Il mio canto libero – Reddito di cittadinanza e altri sussidi: riforma a tre pilastri

Bollettino ADAPT 18 ottobre 2021, n. 36

Gli ulteriori 200 milioni stanziati dal governo nel decreto fiscale solo per coprire fino a dicembre il reddito di cittadinanza hanno formalmente aperto la discussione sul futuro di questo strumento nella prossima legge di bilancio. Iniquo, costoso, ambiguo, disincentivante il lavoro secondo i detrattori, avrebbe invece “cancellato la povertà” secondo i difensori. Non vi è dubbio che l’Italia era in precedenza priva di un sussidio dedicato alle persone in condizione di forte esclusione sociale. In un periodo di finanza pubblica limitata dai timori della crisi di liquidità era stata avviata la social card a carattere sussidiario, ovvero sostenuta da iniziative caritatevoli, come erano state tentate sperimentazioni di ben scarso successo.

Il contemporaneo riordino di tutte le forme di integrazione del reddito dovrebbe dare luogo a una semplice impostazione su tre pilastri. Innanzitutto, una indennità di disoccupazione decrescente per tutti coloro che, dipendenti e autonomi, sono senza lavoro con la condizionalità e incentivi funzionali ad una occupazione. Si potrebbero comprendere in questo ambito anche erogazioni parziali per il rabbocco del reddito da un lavoro povero perché involontariamente di modesta entità temporale o densità professionale. Quindi una cassa integrazione flessibile per coloro che, ancorché inattivi, sembrano destinati a conservare il rapporto di lavoro date le possibilità di ripresa dopo una fase di crisi o un cambio di proprietà. Le politiche attive dovrebbero dedicarsi ai percettori di questi due sostegni accompagnando ad una nuova prestazione lavorativa con la riqualificazione professionale richiesta dal datore di lavoro o convertendo le competenze in relazione alle mutazioni intervenienti nel tradizionale rapporto di lavoro. In ogni caso sono le aziende a indicare i fabbisogni mentre non ha senso una formazione per mestieri standard a prescindere dalle richieste di possibili datori di lavoro.

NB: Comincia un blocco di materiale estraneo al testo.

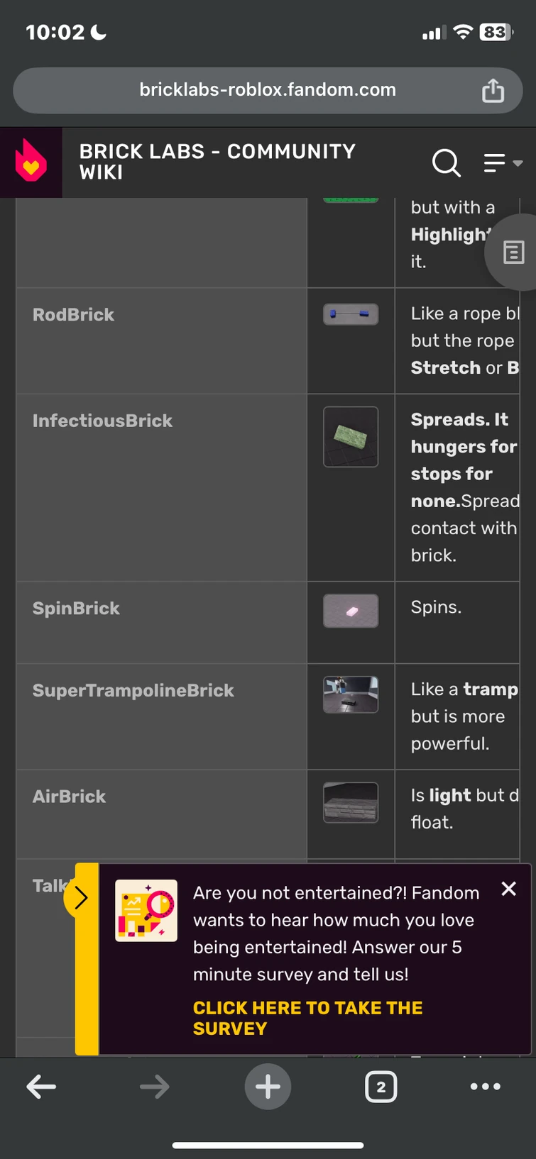Close the Fandom survey popup
Screen dimensions: 536x1159
[x=508, y=889]
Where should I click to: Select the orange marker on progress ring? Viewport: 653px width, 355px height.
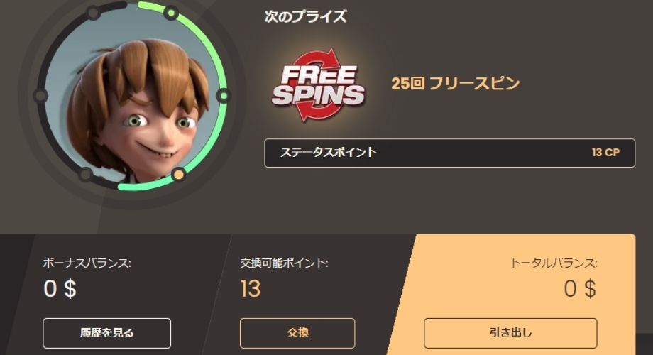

Da ultimo, il reddito di cittadinanza si dovrebbe ridisegnare in conseguenza. Strumento per l’uscita da uno stato di forte disagio e di povertà assoluta che l’Istat vuole diversa nei territori in relazione al differente costo della vita. Non sempre può essere utile la erogazione monetaria perché nei casi di dipendenza da alcol o droghe come di malattie neurodegenerative sono al contrario necessari servizi reali di prossimità o il pagamento di bisogni essenziali come affitti o bollette. Si tratta quindi di persone per le quali il lavoro non è allo stato la risposta al degrado ma che potrebbero poi rientrare nel mercato e disporre della indennità di disoccupazione. In questo caso le politiche attive non c’entrano proprio perché sono più appropriate forme di assistenza sociale cui deve essere delegata la presa in carico.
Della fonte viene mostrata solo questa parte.